The second thing that strikes me is the populace is ethnically identical. They are all white. There are no black people, no Arabic looking people; no any kind of people who are in any way different looking from what I think of as Slavic – which is just a minute variation on your bog standard white person – the men with chiseled features and the women with unusually long legs and everyone with white skin … not olive or dusky or anything, but white – in the old Apartheid conception of the skin colour.

“The city was more cosmopolitan”, my Serbian friend tells me, “before the disaster of Slobodan Milošević – before then you could see more  Croats, Bosnians, Macedonians, Montenegrins, Muslims, Slovaks …”

We are wandering down a medieval street crammed with crowds of handsome young people. I ask him to show me some individual examples of these groups that survived the virtual and literal ethnic cleansing that accompanied the collapse of Yugoslavia.

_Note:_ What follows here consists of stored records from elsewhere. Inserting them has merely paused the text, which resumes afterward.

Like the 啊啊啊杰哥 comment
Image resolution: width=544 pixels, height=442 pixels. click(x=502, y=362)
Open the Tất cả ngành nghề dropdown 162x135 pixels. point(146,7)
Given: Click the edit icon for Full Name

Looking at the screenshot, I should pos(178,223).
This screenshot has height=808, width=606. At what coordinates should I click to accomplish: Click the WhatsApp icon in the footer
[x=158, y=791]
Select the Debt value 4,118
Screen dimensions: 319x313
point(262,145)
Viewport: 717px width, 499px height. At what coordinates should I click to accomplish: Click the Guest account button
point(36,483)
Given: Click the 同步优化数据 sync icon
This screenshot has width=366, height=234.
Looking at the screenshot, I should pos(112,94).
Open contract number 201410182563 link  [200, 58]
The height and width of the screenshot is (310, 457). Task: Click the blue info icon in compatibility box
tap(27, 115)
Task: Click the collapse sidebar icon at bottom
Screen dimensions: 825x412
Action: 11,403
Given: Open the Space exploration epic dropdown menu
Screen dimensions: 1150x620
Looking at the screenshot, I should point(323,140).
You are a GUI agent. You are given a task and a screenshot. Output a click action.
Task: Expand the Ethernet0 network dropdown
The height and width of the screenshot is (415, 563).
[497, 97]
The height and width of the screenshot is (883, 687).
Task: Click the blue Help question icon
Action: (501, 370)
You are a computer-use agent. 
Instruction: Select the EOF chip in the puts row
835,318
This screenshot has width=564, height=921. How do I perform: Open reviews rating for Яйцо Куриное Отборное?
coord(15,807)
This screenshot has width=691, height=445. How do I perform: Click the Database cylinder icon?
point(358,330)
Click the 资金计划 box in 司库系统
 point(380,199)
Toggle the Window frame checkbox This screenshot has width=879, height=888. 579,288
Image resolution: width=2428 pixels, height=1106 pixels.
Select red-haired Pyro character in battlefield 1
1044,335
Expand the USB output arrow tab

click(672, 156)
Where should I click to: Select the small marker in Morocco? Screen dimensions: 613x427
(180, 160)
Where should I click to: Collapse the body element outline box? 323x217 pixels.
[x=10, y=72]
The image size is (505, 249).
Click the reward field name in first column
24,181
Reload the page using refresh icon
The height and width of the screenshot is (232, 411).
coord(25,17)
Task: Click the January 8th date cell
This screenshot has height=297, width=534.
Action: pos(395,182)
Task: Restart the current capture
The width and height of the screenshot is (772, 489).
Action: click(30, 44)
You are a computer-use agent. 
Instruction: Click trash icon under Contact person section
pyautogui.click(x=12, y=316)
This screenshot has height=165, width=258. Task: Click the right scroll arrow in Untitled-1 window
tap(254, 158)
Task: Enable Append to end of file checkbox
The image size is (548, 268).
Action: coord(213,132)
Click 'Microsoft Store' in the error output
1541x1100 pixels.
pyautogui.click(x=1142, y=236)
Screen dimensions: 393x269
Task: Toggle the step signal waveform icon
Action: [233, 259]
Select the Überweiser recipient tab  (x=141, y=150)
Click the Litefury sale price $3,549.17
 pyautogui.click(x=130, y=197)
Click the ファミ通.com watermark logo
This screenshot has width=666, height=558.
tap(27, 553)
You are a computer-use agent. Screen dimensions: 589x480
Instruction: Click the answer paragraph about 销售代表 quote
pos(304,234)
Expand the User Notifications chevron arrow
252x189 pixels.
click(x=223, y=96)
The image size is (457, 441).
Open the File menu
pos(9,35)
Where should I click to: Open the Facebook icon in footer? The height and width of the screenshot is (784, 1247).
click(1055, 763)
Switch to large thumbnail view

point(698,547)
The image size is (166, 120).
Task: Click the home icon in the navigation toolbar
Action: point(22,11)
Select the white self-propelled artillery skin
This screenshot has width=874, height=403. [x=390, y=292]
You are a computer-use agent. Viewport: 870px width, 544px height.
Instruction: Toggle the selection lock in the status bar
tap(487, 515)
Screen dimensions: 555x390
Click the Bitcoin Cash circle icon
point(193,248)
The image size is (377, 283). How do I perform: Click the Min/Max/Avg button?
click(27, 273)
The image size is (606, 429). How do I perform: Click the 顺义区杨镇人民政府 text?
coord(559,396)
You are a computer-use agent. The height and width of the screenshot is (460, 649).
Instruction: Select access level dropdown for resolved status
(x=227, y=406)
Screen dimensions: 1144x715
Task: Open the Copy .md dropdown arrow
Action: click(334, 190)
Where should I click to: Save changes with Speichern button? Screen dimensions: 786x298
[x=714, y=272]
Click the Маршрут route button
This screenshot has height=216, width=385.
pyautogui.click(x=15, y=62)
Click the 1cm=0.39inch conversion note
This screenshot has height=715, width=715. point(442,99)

His attempt seems half-hearted, even dispirited.

“Hmm maybe she is Croat,” he says indicating a woman flicking through some blouses at a street kiosk. She is one of the tall, long-legged, light-brown haired, chiseled cheek-boned and haughty beauties that shoal in these alleys, as ubiquitous as sardines at the right time in Durban.

“Ok, maybe not” he shrugs as I frown at him in confusion.

We finally manage to agree that “those gypsies” selling knock-off Ray-Bans look ethnically dissimilar to the majority. But to me  it’s a margin call – any one of them could have been my old ‘Leb’ Catholic chinas in the Johannesburg of my youth; definitely ‘white’ under apartheid’s racial taxonomy.

Remember it took the terror of ethnic cleansing to create this level of uniformity, but even before that, in the old Yugoslavia, the full range of ethnic diversity could have been encompassed by the differences between, say Rafael Nadel and Charlize Theron …

Let’s compare monstrous barbarisms

Everyone here above a certain age seems haunted by what happened after the collapse of Yugoslavia. You would think that this lot would be immunised to bombs, betrayals, racial and religious purging and radical disjuncture in their social organisation.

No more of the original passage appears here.